Regarding the reason behind our findings about genotype-phenotype correlated changes, it may be attributed to co-evolution at network/module level. Proteins perform its function by interacting with other partners in the modular mode, where modularity is deemed to affect the co-evolution on the proteins [33
]. First, interaction proteins have been found to be co-evolved to meet the structural constraints on the binding site [34
]. Second, the member genes in the module would co-evolve to be co-opted for a new common function [35
]. Thus, protein-protein interaction information, especially the modularity, contributes to build the relationship between genotype and phenotype.
Core modules provide biological insight into cancer development. Firstly, core modules are useful to identify the cancer drivers, which have been demonstrated in all three cancer types in which driver mutation data are available. Secondly, mutated genes in core modules tend to be hub-genes and functionally similar. Closer links among mutated genes were found in core modules from the same cancer type. Also, higher network relatedness was found between two different datasets from colon cancer (0.242) and ccRCC (0.256) compared to breast cancer (0.086) and NSCLC (0.096). This may imply a more complex development of breast cancer and NSCLC compared to colon cancer and ccRCC, or alternatively, it may be due to the heterogeneous histopathological features within their corresponding datasets.

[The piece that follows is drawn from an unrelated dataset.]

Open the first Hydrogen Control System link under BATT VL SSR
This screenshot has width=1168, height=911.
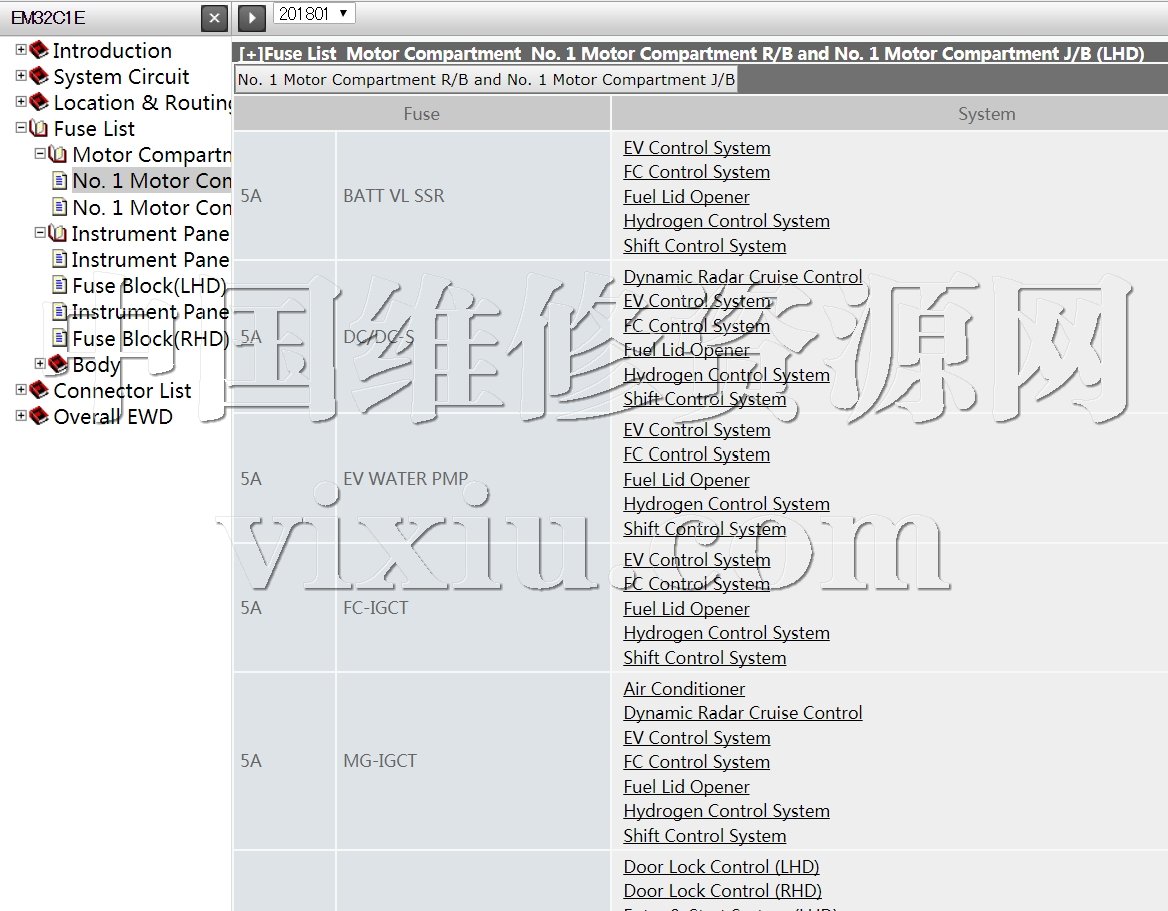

For breast cancer, samples in wang05 [36
] were lymph node-negative whereas the combination of lymph node-negative and positive were found in van02 [37
]. For NSCLC, Sanchez10 [38
] contained primary adenocarcinomas and squamous-cell carcinomas whereas only primary adenocarcinomas were found in Beer02 [39
]. Thirdly, for the mutated genes in the core modules from multiple cancer types, some may play a central role in cancer pathways such as TP53. Also, these genes’ network relativeness based cancer phylogenic relationship reflects the similar cellular origins across the different cancer types, which may be due to epigenetic factors, e.g. (1) common mutational mechanism pre-disposed at the early stage of differentiation for certain cell types, or (2) similar challenges from tumor microenvironment. This finding is also consistent with the prior findings that tissue lineages can influence mutational frequencies of certain oncogenes [40
However, there is not sufficient evidence to make conclusions regarding the causal relationship of mutations and expression changes, and many mutated genes within the core modules may only be associative. In addition, due to the public data limitation, the tumor sample sources exhibit differences between the expression profile and genomic mutation data. Besides, the pathological conditions are different between different datasets even though the results have demonstrated that networks from same cancer types, whether or not with same or different pathological status, have higher network relatedness than those from different cancer types, suggesting the differences from cancer types dominated the comparison between different cancers. Along with the rapidly increasing amount of data available, some aspects of our approach can be augmented by incorporating data from other dimensions, e.g., copy number variations or epigenetics, which could potentially help reduce the false positive rate and identify more explicit pathways. Meanwhile, more full datasets for each patient under each pathological condition will become available in the future. The core modules revealed in this study are potentially valuable resources for the elucidation of how mutations arise, with general or specific roles in different cancer types, and provide insight into convergent cancer development in different organs, and may be informative for clinical usage as well.